--- Start The data ---

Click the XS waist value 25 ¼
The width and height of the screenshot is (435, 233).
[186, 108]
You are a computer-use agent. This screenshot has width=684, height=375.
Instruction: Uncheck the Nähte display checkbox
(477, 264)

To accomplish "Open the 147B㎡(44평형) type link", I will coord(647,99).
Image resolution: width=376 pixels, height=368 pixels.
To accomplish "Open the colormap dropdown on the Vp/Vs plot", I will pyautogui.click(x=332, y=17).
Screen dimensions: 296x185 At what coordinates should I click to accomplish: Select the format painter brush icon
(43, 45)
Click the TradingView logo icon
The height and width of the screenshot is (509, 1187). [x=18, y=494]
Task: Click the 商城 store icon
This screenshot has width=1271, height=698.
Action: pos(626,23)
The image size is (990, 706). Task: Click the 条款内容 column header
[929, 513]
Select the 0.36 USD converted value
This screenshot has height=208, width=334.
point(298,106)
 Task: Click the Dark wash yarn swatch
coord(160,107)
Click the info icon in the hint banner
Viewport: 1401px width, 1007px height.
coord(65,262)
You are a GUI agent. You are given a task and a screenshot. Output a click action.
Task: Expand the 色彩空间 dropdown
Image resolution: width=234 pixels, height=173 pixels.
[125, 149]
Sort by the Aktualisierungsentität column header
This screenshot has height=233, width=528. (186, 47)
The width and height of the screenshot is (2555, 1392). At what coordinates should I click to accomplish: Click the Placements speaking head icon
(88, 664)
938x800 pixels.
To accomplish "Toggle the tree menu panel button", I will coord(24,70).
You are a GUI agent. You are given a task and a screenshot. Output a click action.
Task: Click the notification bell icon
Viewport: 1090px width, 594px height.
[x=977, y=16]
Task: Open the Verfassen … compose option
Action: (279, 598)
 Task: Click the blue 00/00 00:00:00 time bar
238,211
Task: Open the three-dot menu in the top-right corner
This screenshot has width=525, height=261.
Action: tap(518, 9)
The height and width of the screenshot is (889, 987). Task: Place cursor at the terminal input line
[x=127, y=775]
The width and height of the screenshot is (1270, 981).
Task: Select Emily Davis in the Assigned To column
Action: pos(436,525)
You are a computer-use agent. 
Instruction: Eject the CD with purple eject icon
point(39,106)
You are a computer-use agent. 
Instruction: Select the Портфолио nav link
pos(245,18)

--- End The data ---

## Exercise task
Extract each line of the listing above that contains the string "Instruction", copying every such line in full.

## Response for this exercise
Instruction: Uncheck the Nähte display checkbox
Instruction: Eject the CD with purple eject icon
Instruction: Select the Портфолио nav link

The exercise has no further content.